Famous Pop-rap duo Macklemore & Ryan Lewis are hardly the first to come up with such a concept, and yet those song lyrics have always stuck with me.
It brings me to an important question: What are you doing today to invest in the lives of those around you? We love to talk about ourselves and make it all about me. It is the human condition and it has been that way since the beginning of time. When Marie Antoinette — if she did indeed say it — said the infamous line, “Let them eat cake.” She revealed a complete disregard for the peasants and her poor understanding of the afflictions of the working-class citizens of France. She was too caught up in her own day-to-day luxury to even lend an ear.
Now, in the 21st century, we have learned the art of multitasking. We do it all, and yet, do we ever really listen?

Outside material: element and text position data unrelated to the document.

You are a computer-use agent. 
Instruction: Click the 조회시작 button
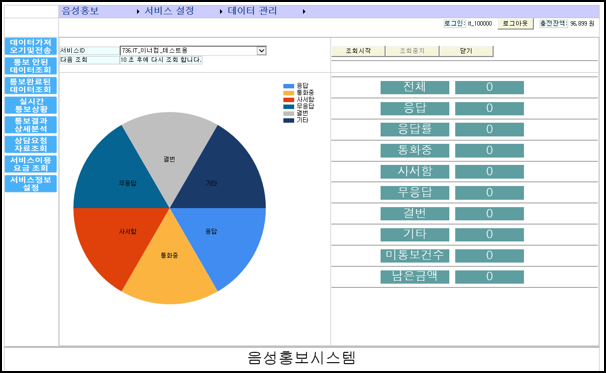(358, 51)
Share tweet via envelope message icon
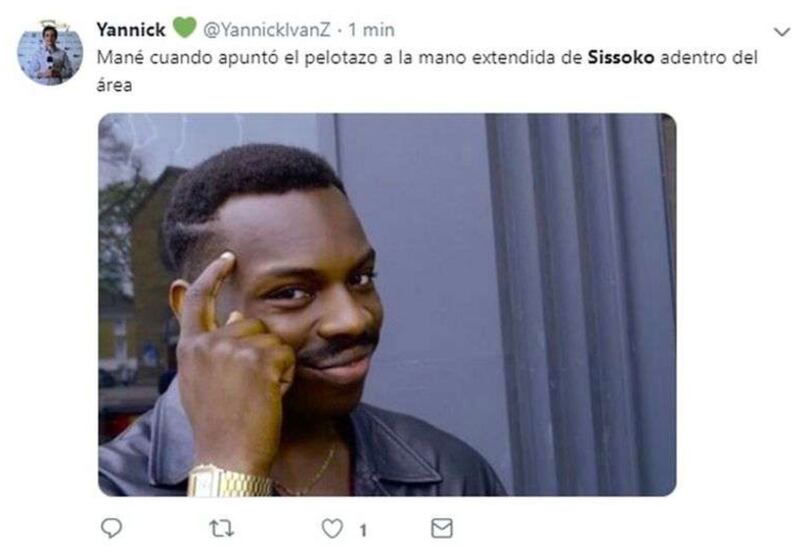The height and width of the screenshot is (556, 800). pyautogui.click(x=442, y=528)
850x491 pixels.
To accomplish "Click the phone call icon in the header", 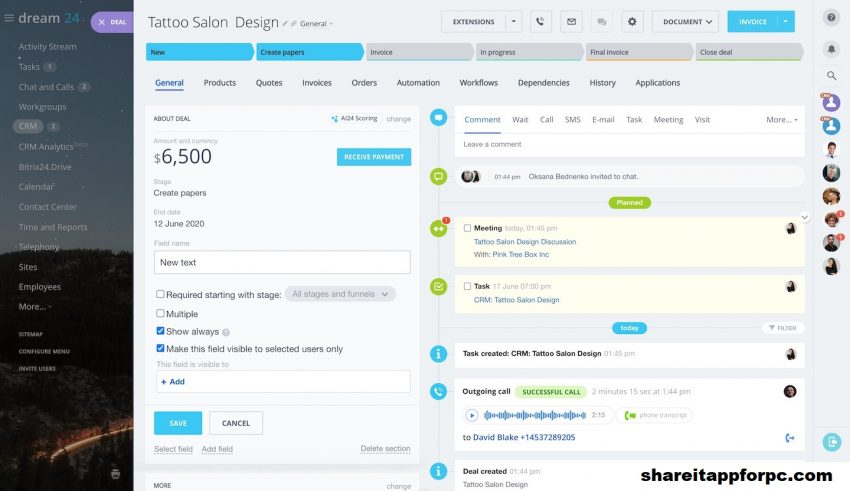I will pos(541,21).
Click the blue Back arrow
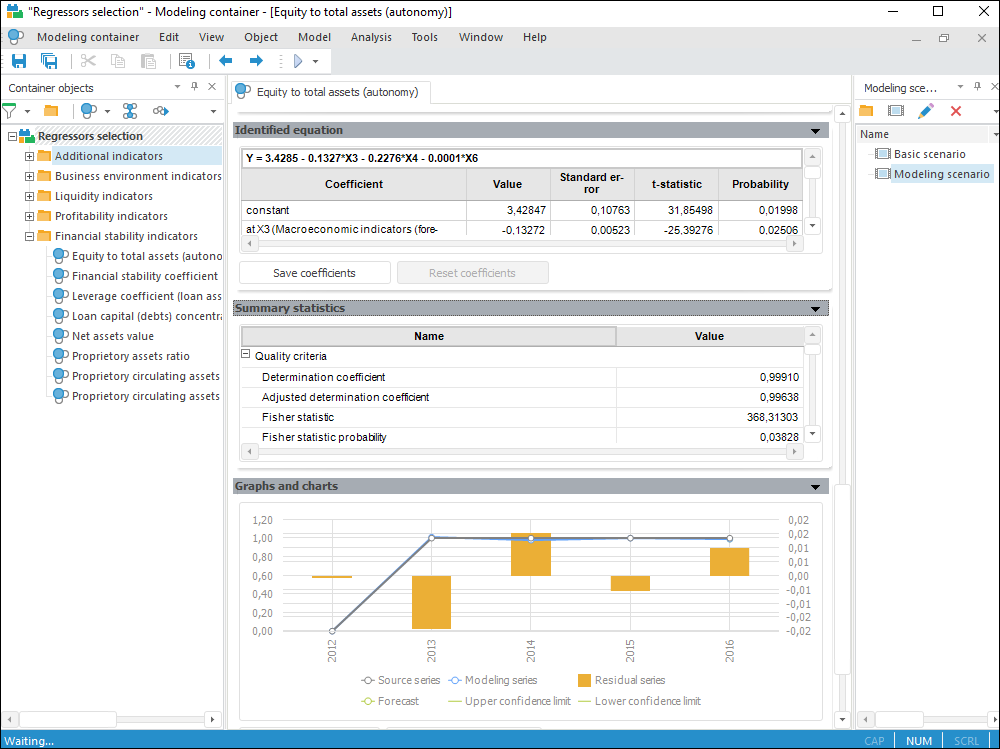 coord(225,61)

We must stop this trend of tuning other people out if we want to be better neighbors, students, friends and coworkers, and even better Christians. One thing that can be done in an effort of self-improvement today is changing the mindset of why we listen. When we do listen, it is often out of an attempt to be polite instead of out of a genuine curiosity to learn what the other has to say. If we listen instead to learn, we may find ourselves investing more into the relationship, and achieving a greater understanding of the other person.
Sometimes becoming a better listener can be as simple as quieting your mind and being all-in in any given moment. If you are thinking about your homework due tomorrow or dinner or a million other things, you will never find yourself truly putting the time and work necessary to make a relationship thrive.
Lastly, ask more questions. This allows your conversation to be more open, reduces conflict and misunderstanding, and shows the person with whom you are conversing that you have a genuine desire to understand their words.
Asking better questions also has its benefits in the business world. Two journalists for the Harvard Business Review note: “Questioning is a uniquely powerful tool for unlocking value in organizations: It spurs learning and the exchange of ideas, it fuels innovation and performance improvement, it builds rapport and trust among team members. And it can mitigate business risk by uncovering unforeseen pitfalls and hazards.”
So, when Macklemore asserts that we must ask more questions, and talk less about ourselves, he is really on to something. Those lyrics might just be the key to fixing our broken and breaking relationships and improving communication.